BELLA
A mi-chemin entre Avigliano et Muro Lucano, se trouve Bella,
ancien bourg d'origine préromaine proche des confins
de la Campanie.
Histoire
Son territoire fut habité dans l'antiquité
par les Osques et aussi à l’époque romaine,
mais ce fut au Moyen Age que Bella acquit de l'importance
dans le contexte politique du Sud de l'Italie. En particulier
pendant la période normande et souabe quand commença
la construction du château, modifié ensuite par
les Aragonais.
Bella s'agrandit grâce à l'unification des hameaux
environnants voulue par l'empereur Frédéric
II. Elle devint un fief sous les Acciaiuoli et fut partiellement
détruite au XIVe siècle.
Reconstruite par la volonté du Roi Ladislas (XVe siècle),
Bella obtint au siècle suivant le statut de Ville Royale
en payant 14.700 ducats (1562), titre que le bourg voulut
abandonner tout de suite pour se donner à la famille
des Rondone (1564) qui le vendit aux Caracciolo en 1591. Les
nouveaux seigneurs gouvernèrent le bourg jusqu'à
l'abolition de la féodalité.
Au XVIIe siècle, comme toute la région, Bella
fut frappée par des épidémies de peste,
par des famines et par le tremblement de terre de 1694 qui
causa de nombreux morts dans la population et des dégâts
aux bâtiments.
En 1799 la population adhéra aux idéaux républicains
propagés en Italie par les Français après
la Révolution Française.
La population fut également active pendant les mouvements
de la Charbonnerie et du Risorgimento qui précédèrent
le moment de l'unification de l'Italie (1861) sous la maison
de Savoie.
La même année des brigands envahirent le bourg
et le pillèrent.
Après le passage de Bella dans le Royaume d'Italie
commença une politique de confiscation et de distribution
des terres aux paysans de la zone.
Un autre tremblement de terre endommagea de nouveau le bourg
en 1980.
Visite de la ville
Du Château de fondation ancienne (XIe siècle)
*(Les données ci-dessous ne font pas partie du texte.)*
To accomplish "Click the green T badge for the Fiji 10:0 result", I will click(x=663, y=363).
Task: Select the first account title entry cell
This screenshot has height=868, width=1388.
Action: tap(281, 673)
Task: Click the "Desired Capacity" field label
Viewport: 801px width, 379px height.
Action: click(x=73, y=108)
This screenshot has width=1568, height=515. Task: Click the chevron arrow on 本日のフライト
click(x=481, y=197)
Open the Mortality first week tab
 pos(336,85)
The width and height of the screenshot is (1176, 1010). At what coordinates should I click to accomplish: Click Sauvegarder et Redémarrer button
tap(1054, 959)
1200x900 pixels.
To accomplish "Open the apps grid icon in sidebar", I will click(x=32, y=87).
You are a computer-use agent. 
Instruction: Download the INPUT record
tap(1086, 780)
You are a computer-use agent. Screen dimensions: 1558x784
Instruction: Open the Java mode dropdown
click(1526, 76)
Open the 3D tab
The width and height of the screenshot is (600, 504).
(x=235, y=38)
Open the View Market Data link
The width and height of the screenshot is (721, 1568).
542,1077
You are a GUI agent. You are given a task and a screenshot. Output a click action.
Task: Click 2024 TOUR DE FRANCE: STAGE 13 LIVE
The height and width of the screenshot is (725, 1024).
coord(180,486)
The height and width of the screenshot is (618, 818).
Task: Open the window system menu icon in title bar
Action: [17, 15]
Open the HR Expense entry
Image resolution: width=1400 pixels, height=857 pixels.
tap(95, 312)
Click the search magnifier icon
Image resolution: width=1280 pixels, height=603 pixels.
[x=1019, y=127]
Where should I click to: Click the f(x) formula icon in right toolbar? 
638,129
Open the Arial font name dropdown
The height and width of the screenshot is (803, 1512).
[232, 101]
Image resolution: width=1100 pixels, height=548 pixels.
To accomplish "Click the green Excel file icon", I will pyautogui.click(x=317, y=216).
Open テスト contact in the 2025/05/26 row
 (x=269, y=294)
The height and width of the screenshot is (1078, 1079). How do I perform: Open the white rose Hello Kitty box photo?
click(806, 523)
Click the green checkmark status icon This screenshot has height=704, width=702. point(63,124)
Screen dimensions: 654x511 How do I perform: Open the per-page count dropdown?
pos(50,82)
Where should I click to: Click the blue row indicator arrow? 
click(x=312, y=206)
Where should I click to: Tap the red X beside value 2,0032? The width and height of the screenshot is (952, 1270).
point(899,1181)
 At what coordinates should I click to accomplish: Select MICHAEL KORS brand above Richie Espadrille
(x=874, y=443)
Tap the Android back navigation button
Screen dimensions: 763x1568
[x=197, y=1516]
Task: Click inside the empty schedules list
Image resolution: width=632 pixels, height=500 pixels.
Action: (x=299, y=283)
il reste aujourd'hui le portail et deux tours.
À Bella on peut visiter l'Église Mère
de l'Assomption du XVe siècle et l'Église Sainte-Marie-des-Grâces
qui abrite un cycle de fresques.
À voir absolument
Château Aragonais (XIe siècle), Église
Mère de l'Assomption (XVe siècle), Église
Sainte- Marie-des-Grâces (XVIe siècle).